WAR RAINMAKING SUBJECT TO SUIT
By: Anthony Ripley
October 3, 1972
New York Times
U.S. Said to Violate Patent in Indochina Project
WASHINGTON, Oct. 3 – In a largely unnoticed lawsuit filed here more than three weeks ago, a manufacturer of cloud-seeding equipment charges that the United States is making rain in Indochina with a device he invent, in violation of his patent rights.
Bernard A. Power, president of the Weather Engineering Corporation of Canada Ltd. and its United States subsidiary, Weather Engineering Corporation of America, estimated that 1.9 million of the devices– explosive canisters filled with silver iodide crystals– had been produced for use in Southeast Asia.
Secretary of Defense Melvin R. Laird told the Senate Foreign Relations Committee on April 18 that the Defense Department had not conducted any rainmaking activities over North Vietnam.
On July 3, the New York Times reported secret use of cloud-seeding over North Vietnam and South Vietnam and Laos, quoting both civilian and military sources in the Government.
Denial Repeated
Then, in a news conference July 6, Mr. Laird was again asked about any seeding operations. He repeated his denial concerning military operations over North Vietnam and declined comment on the situation elsewhere.
Mr. Power said by telephone from Montreal that the company was seeking $95-million for "full recovery of profits" for the devices, which he said cost $50 each.
Mr. Power said the estimate was based on the length of the monsoon seasons over Indochina and the size of the area involved, which he said he thought was the Ho Chi Minh trail network. The use covered the period from 1967 to present, he said.
Mr. Power said that the three-pound explosive canister and the method of dropping it from a plane into the clouds was tested in a demonstration at Harmon Air Force Base in Newfoundland in November, 1966, with military observers from Canada and the United States on hand.
The suit contends that in December, 1966, the company officers got in touch with Walt W. Rostow, who at the time was Special Assistant to President Lyndon B. Johnson.
Mr. Rostow referred them to Col. Robert N. Ginsburgh of the Air Force, who at the time was on Mr. Rostow's staff. He is now a major general in charge of Air Force public information.
The suit alleges that Mr. Power and Dewitt S. Copp, Washington representative of the company met with Colonel Ginsburgh on Jan. 10, 1967, "and disclosed the details of a plan to close infiltration trails to South Vietnam while at the same time greatly reducing the loss of lives normally attendant with the conventional procedures of attempting to close the trails by bombing."

> Excerpted records
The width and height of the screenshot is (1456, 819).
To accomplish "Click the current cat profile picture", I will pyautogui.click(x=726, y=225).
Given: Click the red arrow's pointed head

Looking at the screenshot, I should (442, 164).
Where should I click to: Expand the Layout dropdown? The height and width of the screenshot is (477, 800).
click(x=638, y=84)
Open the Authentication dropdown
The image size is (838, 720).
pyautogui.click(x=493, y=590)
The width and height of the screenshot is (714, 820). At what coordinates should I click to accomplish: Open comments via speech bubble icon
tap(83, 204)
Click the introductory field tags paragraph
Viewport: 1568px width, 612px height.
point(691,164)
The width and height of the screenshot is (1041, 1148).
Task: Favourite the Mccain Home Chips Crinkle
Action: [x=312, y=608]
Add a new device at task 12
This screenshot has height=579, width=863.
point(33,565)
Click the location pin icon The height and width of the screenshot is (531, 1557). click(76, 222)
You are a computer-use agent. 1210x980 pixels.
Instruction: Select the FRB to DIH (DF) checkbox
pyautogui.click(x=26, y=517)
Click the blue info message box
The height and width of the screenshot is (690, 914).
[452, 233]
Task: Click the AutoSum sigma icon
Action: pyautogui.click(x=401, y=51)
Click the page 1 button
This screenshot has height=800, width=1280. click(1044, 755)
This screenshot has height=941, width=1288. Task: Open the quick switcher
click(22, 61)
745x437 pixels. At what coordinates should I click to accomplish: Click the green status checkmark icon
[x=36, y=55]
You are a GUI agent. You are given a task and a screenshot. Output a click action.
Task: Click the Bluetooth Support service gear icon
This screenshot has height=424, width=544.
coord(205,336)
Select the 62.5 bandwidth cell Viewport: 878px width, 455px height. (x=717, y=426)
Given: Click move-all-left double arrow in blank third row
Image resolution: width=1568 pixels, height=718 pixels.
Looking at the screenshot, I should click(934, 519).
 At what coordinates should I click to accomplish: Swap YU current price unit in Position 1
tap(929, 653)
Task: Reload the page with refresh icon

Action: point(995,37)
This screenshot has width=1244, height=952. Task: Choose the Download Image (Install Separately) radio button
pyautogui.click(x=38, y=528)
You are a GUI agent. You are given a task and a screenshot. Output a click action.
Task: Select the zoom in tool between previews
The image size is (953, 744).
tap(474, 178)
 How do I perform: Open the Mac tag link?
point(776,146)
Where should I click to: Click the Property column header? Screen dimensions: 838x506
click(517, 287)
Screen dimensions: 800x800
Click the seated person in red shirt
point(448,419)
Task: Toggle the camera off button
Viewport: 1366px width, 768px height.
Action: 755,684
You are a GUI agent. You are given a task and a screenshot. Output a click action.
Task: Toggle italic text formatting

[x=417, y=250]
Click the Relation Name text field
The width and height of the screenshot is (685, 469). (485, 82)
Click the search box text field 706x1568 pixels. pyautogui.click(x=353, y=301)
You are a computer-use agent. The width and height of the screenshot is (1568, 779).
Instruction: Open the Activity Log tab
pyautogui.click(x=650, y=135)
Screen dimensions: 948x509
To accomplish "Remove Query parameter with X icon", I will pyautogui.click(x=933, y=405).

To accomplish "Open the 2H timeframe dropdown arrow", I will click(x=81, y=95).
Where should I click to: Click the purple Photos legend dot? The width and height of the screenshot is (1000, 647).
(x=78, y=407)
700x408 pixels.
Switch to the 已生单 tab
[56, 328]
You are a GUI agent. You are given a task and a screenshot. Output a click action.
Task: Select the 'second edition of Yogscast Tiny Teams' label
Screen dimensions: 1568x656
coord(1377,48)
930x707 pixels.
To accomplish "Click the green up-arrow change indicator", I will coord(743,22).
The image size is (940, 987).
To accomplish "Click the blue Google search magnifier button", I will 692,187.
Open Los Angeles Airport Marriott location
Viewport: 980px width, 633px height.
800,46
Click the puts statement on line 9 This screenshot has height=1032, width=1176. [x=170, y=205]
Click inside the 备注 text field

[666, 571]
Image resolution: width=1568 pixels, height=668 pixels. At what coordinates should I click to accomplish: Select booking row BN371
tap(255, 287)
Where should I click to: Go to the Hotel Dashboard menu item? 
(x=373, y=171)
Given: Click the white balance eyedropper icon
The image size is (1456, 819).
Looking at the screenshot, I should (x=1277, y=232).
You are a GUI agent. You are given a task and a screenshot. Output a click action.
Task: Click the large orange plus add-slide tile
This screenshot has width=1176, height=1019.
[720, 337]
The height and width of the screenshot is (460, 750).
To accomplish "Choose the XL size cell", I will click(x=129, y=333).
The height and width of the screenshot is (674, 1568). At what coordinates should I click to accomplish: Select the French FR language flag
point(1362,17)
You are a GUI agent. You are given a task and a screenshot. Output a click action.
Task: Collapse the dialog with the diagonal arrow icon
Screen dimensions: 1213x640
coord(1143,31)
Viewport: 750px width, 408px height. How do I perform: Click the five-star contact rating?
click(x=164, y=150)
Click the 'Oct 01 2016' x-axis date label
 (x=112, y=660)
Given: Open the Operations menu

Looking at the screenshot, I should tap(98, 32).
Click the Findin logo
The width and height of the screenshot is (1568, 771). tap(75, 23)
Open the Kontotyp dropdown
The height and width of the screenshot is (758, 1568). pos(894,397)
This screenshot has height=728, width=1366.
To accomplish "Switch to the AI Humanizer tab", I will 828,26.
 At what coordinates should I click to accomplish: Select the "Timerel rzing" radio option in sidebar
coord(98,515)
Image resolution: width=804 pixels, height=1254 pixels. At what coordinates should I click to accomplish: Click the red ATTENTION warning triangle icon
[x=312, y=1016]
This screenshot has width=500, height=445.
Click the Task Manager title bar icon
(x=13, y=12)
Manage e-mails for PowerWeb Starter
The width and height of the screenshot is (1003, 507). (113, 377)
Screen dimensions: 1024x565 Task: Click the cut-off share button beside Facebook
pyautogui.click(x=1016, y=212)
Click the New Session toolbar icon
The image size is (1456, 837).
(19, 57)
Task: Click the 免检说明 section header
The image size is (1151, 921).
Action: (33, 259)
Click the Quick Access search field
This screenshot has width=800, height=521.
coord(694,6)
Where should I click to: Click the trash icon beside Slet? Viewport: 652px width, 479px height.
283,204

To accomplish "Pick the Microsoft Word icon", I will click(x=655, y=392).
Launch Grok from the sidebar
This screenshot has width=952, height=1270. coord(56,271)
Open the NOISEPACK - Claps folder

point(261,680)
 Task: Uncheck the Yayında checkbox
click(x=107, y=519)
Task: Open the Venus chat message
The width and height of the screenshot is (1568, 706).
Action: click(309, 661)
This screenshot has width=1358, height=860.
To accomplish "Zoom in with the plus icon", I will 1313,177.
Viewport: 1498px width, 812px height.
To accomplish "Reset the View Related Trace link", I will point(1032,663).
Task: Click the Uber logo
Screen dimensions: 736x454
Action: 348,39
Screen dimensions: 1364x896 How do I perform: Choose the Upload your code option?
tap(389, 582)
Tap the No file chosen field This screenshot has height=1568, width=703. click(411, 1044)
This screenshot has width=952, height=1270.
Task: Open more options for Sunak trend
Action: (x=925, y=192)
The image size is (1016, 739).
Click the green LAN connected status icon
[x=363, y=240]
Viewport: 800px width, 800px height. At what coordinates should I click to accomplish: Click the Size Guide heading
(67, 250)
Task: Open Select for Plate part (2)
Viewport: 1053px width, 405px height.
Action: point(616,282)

> Required tasks
A - Name every person that the article on the rainmaking lawsuit identifies with a title or position, and give that title or position.
B - Extend the article on the rainmaking lawsuit past its last paragraph.

> Written responses
A -
- Bernard A. Power: president of the Weather Engineering Corporation of Canada Ltd. and its United States subsidiary, Weather Engineering Corporation of America
- Melvin R. Laird: Secretary of Defense
- Walt W. Rostow: Special Assistant to President Lyndon B. Johnson at the time
- Lyndon B. Johnson: President
- Robert N. Ginsburgh: Colonel in the Air Force on Mr. Rostow's staff at the time, now a major general in charge of Air Force public information
- Dewitt S. Copp: Washington representative of the company

B -
Said to Describe Devices
That plan, the suit alleges, was to make the trail impassable through excessive rainfall. At the time they described their patented devices, exhibited models and discussed both tactical and strategic use.
In the telephone interview, Mr. Power said he had had no formal contract with the Department of Defense but had been told by Colonel Ginsburgh that the United States would either get in touch with them for a supply of the devices, use them without telling the company or do nothing.
"He said we would hear nothing until the war was over," Mr. Power said.
In March, 1971, he said he first heard that weather modification was being used in Southeast Asia in an article by Jack Anderson, the columnist and decided to see if his device was involved.
Since April, 1971, the suit alleges, the company has met with the General Counsel's office of the Defense Department trying to work out the matter to no avail.
"To date," the suit alleges, "the Department of Defense has been either unable or unwilling to supply plaintiffs with any information on the procedures or structures used in the weather modification program."
When the matter of military rainmaking came to light again this year, Mr. Power said, he was advised to file suit seeking to examine documents and question witnesses about the matter.
The device itself is a paper board tube wrapped with explosive cord that contains silver iodide. Protruding from one end is a lanyard that is attached to a delay fuse and three blasting caps.
The lanyard is attached to the inside of an airplane and the device shoved by hand through a hole in the plane's body, jerking the lanyard out to start the time fuse. It falls into the cloud and explodes, releasing the silver iodide crystals.